┌────────
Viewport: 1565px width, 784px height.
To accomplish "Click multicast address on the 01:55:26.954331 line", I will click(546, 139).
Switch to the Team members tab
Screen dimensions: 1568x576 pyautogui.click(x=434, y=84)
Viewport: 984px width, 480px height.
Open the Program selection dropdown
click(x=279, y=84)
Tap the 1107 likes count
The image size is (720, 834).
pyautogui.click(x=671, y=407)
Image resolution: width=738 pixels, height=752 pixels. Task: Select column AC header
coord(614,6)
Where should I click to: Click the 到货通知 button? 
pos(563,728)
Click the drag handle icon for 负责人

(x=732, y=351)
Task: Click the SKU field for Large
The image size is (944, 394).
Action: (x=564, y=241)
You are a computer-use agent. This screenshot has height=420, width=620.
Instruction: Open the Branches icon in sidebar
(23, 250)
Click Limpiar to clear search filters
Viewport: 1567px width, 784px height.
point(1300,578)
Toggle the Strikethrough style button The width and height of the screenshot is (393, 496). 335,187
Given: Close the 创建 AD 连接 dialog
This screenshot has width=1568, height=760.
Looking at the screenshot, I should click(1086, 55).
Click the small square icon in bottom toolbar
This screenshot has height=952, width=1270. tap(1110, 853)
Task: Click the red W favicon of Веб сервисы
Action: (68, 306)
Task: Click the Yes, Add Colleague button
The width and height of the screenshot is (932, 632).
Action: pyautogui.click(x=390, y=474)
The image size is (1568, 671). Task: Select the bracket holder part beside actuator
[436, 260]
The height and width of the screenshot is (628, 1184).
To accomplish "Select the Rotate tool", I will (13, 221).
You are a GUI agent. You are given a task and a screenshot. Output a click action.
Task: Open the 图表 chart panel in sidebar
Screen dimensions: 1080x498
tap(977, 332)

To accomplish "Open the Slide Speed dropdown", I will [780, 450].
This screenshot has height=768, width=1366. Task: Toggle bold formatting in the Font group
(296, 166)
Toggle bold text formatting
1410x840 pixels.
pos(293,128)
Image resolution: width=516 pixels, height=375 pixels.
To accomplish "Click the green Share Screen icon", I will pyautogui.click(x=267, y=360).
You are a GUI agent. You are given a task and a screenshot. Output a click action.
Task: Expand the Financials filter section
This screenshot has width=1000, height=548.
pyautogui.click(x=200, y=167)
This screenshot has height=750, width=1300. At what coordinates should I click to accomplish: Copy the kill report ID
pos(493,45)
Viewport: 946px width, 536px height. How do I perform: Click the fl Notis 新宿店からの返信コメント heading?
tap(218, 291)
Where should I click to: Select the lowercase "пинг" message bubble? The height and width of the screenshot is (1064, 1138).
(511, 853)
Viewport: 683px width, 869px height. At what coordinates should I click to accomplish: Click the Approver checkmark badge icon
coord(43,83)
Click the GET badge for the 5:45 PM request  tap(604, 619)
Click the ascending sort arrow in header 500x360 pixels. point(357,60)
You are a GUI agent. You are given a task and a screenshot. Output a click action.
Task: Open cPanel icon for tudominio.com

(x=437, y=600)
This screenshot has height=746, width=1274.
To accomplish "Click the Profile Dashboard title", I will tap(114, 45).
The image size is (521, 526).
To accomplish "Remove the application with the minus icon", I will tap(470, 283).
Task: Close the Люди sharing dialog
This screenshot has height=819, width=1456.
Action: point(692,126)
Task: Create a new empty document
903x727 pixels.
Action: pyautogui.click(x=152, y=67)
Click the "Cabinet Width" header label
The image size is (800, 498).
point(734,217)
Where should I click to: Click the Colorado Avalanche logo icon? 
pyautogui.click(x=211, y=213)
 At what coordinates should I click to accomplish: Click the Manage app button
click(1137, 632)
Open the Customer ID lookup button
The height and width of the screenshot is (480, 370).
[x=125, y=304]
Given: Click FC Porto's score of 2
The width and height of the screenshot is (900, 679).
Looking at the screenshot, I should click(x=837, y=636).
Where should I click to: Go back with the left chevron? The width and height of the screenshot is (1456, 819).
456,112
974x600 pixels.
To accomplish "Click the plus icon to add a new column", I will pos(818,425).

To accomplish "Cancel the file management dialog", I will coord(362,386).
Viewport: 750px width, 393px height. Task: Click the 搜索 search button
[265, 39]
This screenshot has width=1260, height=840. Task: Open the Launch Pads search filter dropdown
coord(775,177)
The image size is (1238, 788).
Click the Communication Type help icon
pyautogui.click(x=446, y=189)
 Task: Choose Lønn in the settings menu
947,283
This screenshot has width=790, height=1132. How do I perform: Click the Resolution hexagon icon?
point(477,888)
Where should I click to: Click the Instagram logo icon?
└────────
[WHAT IS NEEDED]:
Every line of the material above that contains "dialog" should be counted; give the total only.

[RESULT OF THIS TASK]:
3